Dataset records:
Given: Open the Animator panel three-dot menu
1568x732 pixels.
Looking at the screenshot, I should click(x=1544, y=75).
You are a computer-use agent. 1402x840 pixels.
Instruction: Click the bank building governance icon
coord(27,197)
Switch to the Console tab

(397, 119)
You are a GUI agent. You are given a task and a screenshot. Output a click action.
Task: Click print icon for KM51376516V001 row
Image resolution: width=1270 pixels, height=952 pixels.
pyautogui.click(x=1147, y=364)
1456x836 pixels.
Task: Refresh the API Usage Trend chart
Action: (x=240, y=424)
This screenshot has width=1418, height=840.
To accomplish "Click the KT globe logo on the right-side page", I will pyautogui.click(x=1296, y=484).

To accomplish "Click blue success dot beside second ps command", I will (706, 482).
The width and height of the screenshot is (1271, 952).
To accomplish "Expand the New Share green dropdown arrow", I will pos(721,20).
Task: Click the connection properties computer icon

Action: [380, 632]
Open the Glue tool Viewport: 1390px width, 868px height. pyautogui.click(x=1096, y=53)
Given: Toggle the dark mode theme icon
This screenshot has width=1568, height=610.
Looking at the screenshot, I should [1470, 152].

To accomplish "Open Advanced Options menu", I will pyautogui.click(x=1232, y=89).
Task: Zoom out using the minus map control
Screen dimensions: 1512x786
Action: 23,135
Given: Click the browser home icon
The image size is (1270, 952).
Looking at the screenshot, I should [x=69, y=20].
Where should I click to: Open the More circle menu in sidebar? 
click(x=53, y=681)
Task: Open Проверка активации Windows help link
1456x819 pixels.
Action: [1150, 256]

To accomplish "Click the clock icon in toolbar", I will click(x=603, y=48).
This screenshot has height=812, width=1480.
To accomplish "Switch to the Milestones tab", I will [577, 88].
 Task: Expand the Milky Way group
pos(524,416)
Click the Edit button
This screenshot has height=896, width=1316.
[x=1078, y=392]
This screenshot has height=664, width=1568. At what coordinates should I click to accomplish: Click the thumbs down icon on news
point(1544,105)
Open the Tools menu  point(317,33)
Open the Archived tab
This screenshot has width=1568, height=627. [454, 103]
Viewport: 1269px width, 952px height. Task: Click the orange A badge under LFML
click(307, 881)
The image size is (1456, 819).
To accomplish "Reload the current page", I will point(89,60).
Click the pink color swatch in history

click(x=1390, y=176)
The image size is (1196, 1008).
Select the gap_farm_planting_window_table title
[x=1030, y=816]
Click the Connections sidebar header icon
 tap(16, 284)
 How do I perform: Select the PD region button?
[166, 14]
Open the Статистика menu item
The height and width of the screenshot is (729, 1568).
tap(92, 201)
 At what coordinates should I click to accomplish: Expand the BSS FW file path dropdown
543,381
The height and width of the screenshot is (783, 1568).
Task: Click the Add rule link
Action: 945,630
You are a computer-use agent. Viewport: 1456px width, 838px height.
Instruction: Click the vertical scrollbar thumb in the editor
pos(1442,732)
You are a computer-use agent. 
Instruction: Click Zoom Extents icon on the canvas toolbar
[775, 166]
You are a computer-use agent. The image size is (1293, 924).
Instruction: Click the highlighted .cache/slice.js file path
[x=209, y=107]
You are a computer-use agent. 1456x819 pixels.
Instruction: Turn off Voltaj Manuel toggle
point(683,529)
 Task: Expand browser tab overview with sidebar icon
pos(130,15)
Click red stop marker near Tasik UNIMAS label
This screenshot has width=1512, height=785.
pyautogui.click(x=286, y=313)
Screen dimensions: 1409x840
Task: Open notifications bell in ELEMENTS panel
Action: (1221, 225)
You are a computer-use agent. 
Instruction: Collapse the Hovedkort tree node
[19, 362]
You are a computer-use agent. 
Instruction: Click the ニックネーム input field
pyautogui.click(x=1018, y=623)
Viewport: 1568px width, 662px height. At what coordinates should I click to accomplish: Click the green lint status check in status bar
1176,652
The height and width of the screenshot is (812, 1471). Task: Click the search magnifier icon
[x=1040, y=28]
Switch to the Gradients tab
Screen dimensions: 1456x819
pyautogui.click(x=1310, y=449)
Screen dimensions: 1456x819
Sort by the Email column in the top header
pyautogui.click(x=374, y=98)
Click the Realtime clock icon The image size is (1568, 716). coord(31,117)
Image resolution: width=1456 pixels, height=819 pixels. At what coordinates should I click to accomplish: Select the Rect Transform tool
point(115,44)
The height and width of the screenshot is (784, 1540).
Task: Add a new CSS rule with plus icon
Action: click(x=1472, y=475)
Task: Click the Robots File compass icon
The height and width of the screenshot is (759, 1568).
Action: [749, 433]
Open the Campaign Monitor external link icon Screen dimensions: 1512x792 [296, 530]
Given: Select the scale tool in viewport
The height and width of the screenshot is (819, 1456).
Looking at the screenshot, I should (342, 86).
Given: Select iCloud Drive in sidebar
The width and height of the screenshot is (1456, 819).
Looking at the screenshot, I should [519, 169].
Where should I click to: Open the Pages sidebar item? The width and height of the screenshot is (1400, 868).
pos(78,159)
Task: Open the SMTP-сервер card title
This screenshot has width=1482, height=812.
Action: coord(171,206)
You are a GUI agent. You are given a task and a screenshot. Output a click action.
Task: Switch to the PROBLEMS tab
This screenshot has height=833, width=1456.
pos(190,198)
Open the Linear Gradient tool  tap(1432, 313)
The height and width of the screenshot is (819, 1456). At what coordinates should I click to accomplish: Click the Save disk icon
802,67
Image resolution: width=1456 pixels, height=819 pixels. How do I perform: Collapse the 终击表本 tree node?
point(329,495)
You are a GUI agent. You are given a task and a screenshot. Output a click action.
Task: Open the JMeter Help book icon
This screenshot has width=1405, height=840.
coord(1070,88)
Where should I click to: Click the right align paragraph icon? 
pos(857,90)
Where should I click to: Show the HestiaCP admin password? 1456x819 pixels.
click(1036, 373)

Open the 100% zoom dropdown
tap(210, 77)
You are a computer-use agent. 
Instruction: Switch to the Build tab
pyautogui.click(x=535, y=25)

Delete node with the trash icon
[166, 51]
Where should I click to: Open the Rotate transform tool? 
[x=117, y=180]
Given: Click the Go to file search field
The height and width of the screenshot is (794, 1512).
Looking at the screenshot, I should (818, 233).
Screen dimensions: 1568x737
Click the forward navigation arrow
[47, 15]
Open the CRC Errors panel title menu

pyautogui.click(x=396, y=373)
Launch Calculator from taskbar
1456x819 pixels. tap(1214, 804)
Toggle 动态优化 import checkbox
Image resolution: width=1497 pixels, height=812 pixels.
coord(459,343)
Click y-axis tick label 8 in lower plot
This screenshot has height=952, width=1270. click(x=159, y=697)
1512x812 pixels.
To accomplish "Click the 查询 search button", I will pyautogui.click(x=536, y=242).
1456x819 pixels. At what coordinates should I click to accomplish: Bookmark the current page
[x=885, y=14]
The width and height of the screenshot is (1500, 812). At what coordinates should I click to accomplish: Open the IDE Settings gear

Task requirements: Could you restate word for word the lines above from the one containing "Open the Tools" through the one containing "Switch to the Gradients tab", both included, and nothing else?

Final answer:
Open the Tools menu  point(317,33)
Open the Archived tab
This screenshot has width=1568, height=627. [454, 103]
Viewport: 1269px width, 952px height. Task: Click the orange A badge under LFML
click(307, 881)
The image size is (1456, 819).
To accomplish "Reload the current page", I will point(89,60).
Click the pink color swatch in history

click(x=1390, y=176)
The image size is (1196, 1008).
Select the gap_farm_planting_window_table title
[x=1030, y=816]
Click the Connections sidebar header icon
 tap(16, 284)
 How do I perform: Select the PD region button?
[166, 14]
Open the Статистика menu item
The height and width of the screenshot is (729, 1568).
tap(92, 201)
 At what coordinates should I click to accomplish: Expand the BSS FW file path dropdown
543,381
The height and width of the screenshot is (783, 1568).
Task: Click the Add rule link
Action: 945,630
You are a computer-use agent. Viewport: 1456px width, 838px height.
Instruction: Click the vertical scrollbar thumb in the editor
pos(1442,732)
You are a computer-use agent. 
Instruction: Click Zoom Extents icon on the canvas toolbar
[775, 166]
You are a computer-use agent. The image size is (1293, 924).
Instruction: Click the highlighted .cache/slice.js file path
[x=209, y=107]
You are a computer-use agent. 1456x819 pixels.
Instruction: Turn off Voltaj Manuel toggle
point(683,529)
 Task: Expand browser tab overview with sidebar icon
pos(130,15)
Click red stop marker near Tasik UNIMAS label
This screenshot has width=1512, height=785.
pyautogui.click(x=286, y=313)
Screen dimensions: 1409x840
Task: Open notifications bell in ELEMENTS panel
Action: (1221, 225)
You are a computer-use agent. 
Instruction: Collapse the Hovedkort tree node
[19, 362]
You are a computer-use agent. 
Instruction: Click the ニックネーム input field
pyautogui.click(x=1018, y=623)
Viewport: 1568px width, 662px height. At what coordinates should I click to accomplish: Click the green lint status check in status bar
1176,652
The height and width of the screenshot is (812, 1471). Task: Click the search magnifier icon
[x=1040, y=28]
Switch to the Gradients tab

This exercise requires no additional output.